Dr Cloitre had analysed data from a wide number of projects, and had an unexpected message. Although trauma history, childhood trauma, and sustained and repeated trauma are risk factors for CPTSD, they are not, in themselves, determinants. She explained that context, ecological factors and individual factors could all make a difference to an outcome diagnosis. Sharing with the audience how the six symptoms of CPTSD were agreed through extensive data analysis, Dr Cloitre reported on the high clinical and research utility of the diagnosis in being able to distinguish between CPTSD and other disorders with symptom overlap (for example Emotionally Unstable Personality Disorder).

Is the diagnosis internationally valid, as is the aim of the ICD? Dr Philip Hyland, a member of the research group, described how much of the traumatic stress research has been on WEIRD populations (Western, Educated, Industrialised, Rich and Democratic). Yet many of the major traumatic world events disproportionally affect those who are non-WEIRD. The audience were presented with a world map of research and studies (www.traumameasuresglobal.com) which Dr Hyland suggested showed that the vast majority of data indicates that concepts of CPTSD and PTSD are in fact internationally translatable. We can be optimistic that further data will confirm the diagnosis’s applicability across cultural boundaries.

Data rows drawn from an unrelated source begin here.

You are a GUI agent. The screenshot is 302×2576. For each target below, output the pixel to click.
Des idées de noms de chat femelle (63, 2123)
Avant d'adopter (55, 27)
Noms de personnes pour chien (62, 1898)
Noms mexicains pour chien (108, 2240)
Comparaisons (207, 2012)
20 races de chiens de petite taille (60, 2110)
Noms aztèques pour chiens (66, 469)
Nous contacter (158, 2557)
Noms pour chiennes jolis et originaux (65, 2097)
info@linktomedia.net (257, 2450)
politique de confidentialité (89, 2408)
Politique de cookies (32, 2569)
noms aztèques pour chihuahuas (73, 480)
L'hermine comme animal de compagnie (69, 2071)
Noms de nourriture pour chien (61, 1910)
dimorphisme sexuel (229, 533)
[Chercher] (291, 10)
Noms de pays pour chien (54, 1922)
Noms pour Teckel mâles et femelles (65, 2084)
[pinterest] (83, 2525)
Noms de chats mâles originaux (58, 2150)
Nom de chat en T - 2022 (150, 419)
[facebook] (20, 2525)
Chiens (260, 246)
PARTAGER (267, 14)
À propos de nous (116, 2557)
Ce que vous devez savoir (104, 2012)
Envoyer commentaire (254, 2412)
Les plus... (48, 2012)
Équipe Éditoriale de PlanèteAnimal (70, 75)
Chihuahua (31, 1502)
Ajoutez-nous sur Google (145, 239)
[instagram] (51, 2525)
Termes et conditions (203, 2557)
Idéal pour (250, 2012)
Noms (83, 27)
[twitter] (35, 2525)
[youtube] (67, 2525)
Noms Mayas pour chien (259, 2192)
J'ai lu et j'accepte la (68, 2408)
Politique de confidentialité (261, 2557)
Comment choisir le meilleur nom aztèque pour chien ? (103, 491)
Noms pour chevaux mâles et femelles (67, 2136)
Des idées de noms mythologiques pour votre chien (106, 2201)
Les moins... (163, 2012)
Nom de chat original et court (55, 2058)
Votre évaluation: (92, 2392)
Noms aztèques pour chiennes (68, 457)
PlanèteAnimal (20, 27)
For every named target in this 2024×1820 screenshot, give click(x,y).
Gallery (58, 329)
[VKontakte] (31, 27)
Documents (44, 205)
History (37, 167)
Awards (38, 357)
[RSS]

The following speaker, Dr Neil Roberts moved into more clinical areas. He described the development of the International Trauma Interview, the first clinician administered interview for CPTSD as per the ICD-11. In an interactive session delegates watched a video assessment and used the new clinician guide to rate responses: there was interesting consistency with the research group findings. This interview will shortly also be available at www.traumameasuresglobal.com.

Professor Mark Shevlin described the development of the International Trauma Questionnaire, used by much of the research behind the new diagnosis, as the first measure of the ICD-11 CPTSD symptoms of Disturbances in Self-Organisation (DSO). This scale was found to be sufficient for both screening and diagnosis. The scale is now publicly available as a 23 item self-report measure.

The Illustration below shows the distinct but sibling diagnostic structure of PTSD and CPTSD under the ICD-11 framework., CPTSD in the ICD-11 It is not positioned as a sub-type or as a ‘with’ specifier.

The audience were keen to hear about recent innovations in treatment of CPTSD, and implications for practice. NICE have now adopted the ICD-11 CPTSD definition in their guidelines. However, as this diagnosis is so new, little evidence is available to offer guidance on specific treatment. Professor Thanos Karatzias, a past CDT committee member, argued that we need to examine the psychological factors associated with CPTSD and translate these into applied clinical interventions. His very recent and still ongoing research shows that benevolent experiences, such as supportive relationships, and drawing strength from a focus on the positive aspects of life events, can have a major impact on the disturbances in self-organisation (DSO) components of CPTSD.

Professor Karatzias proposed a modular approach to therapy for CPTSD, where therapist and the patient decide on the focus of treatment based on the most problematic CPTSD presenting issues. Modular treatment approaches have the potential to be shorter, with better uptake and greater client satisfaction. He suggested there are positive signs that a modular approach developed around the six clusters of symptoms could be effective. A model using an enhanced STAIR narrative therapy approach (Cloitre, Karatzias, McGlanachy, 2019) is currently under development.

The extended conference plenary was a lively discussion with questions to all the speakers about the usefulness of psychiatric classifications, the importance of adverse childhood experiences (ACEs), the need for more research with children and young people, and a wide range a practitioners’ concerns. The delegates had many questions about CPTSD answered but maybe, as might be hoped for in any expanding clinical and research area, many new ones raised. We’ll be bringing the group back together in a couple of years’ time to review research and clinical development in this complex area.